Era 1996 pra 1997 quando Geovani fez uma oferta para comprar o imóvel de Dona Regina. Como estava re-estabelecida financeiramente e sem nenhum plano de voltar pra Sergipe, ficou feliz de ganhar um dinheirinho inesperado; pagou a viagem à Disney que fez com os netos.
Tal qual Dona Regina, Rosana crescera no negócio de seu pai. Sempre respeitada pelos bebuns humildes, Rosana passou por todas as áreas do Regininha: seu primeiro trabalho foi ficar quietinha esperando seu pai e mãe fecharem o caixa, depois passou a ajudar na faxina bimestral, depois serviu, depois fechava ela o caixa. Junto com o bom momento que Sergipe, o Nordeste e o Brasil passavam, o negócio foi florescendo. Com dinheiro no bolso, os bebuns começaram até a gastar dinheiro com o bolinho de bacalhau - receita autêntica do velho seu Antonio - que o Regininha servia.

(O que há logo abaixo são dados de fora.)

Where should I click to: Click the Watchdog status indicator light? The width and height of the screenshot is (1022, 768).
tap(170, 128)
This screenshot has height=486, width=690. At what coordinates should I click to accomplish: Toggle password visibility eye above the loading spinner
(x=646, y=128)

Mas diferente de Dona Regina, Rosana foi estimulada a sonhar e acreditar no seu protagonismo. Por seus pais e por seu país. Era a filha única, a primeira que iria cursar faculdade. E Sergipe crescia, desenvolvia. O Brasileiro estava otimista; a clientela do Regininha não mais bebia para lamentar, mas sim para celebrar. Alguns, em verdade, nem mais bebiam; tinham se convertido evangélicos. Passaram a trazer a esposa e os filhos juntos, pois, com bolsa família, podiam se dar ao luxo de passar um domingo no Regininha com eles comendo feijoada e assistindo futebol e Domingão do Faustão na Globo. Fora o forró, pros que não tinham esposa.

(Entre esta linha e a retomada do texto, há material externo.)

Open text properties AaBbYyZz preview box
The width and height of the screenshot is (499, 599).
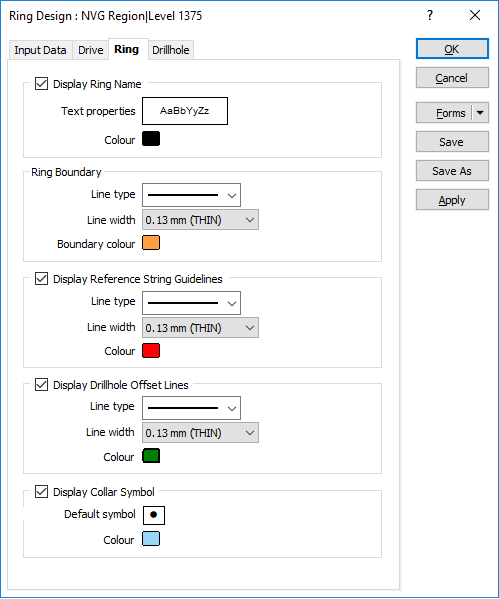[x=185, y=111]
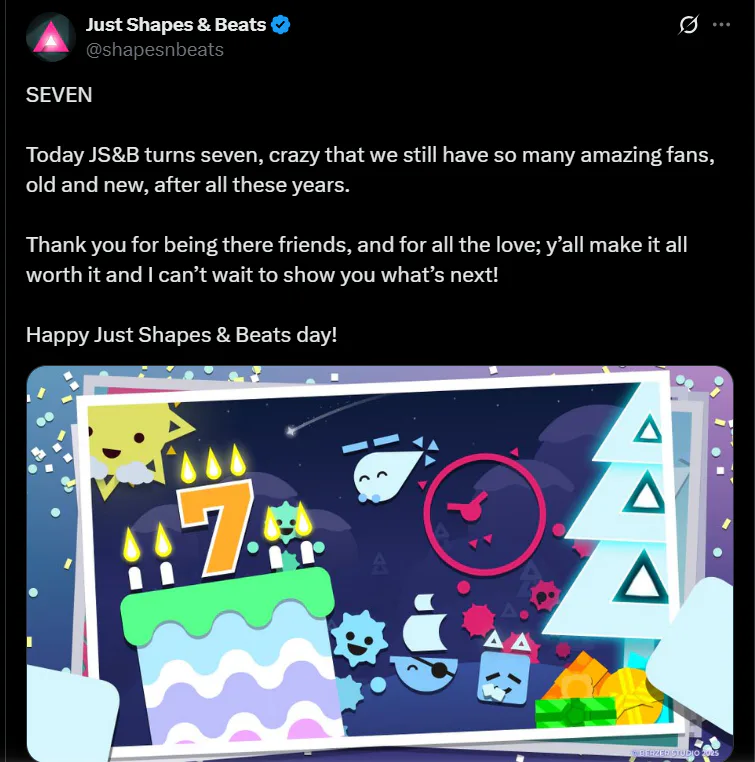Click the green and yellow gift boxes
Viewport: 755px width, 762px height.
600,693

Era quase final dos anos 2000. Já adolescente, Rosana começou a buzinar a orelha de seu pai para que ele expandisse e remodelasse o Regininha. Geovani desconversava. Por um lado gostava e admirava a capacidade de sonhar de sua filha - lutara para que ela a tivesse! - mas por outro sentia que era um pouco ingenuidade dela. O adágio que fala que *alegria de pobre dura pouco* o fazia recorrer a outra “sabedoria popular” socialmente discriminatória e dizer que sabia qual era o seu lugar. Mas Rosana sabia melhor.
Levou o pai às lágrimas numa agência de um desses bancos cuja estratégia era exatamente fazer linha de crédito pra baixa renda: conseguiram um empréstimo - o primeiro da vida de Geovani - para, a toque de caixa, reformar o bar adicionando chopeira, um cardápio, TV e nova disposição. Ao todo, o bar ficou fechado por apenas 1 mês e meio.

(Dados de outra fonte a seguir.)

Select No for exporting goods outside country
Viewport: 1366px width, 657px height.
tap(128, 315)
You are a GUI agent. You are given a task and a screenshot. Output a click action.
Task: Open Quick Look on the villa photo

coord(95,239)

A estratégia deu certíssimo do ponto de vista financeiro. A repaginada fez toda a diferença e a clientela fixa deu o suporte para a vinda de novos frequentadores que, de repente, notaram a existência e a vibrância do Regininha e resolveram averiguar qual era a do lugar.
Rosana prestava “consultoria” vez ou outra, mas estava focada na UFS (Universidade Federal de Sergipe), onde cursava enfermagem. Se o plano Real resetou o sistema e fez Geovani botar a cabeça pra fora, o fome zero e o bolsa família deram poder de compra pra seus clientes e tudo começou a caminhar a contento.
Até que 2014 chegou e tudo mudou.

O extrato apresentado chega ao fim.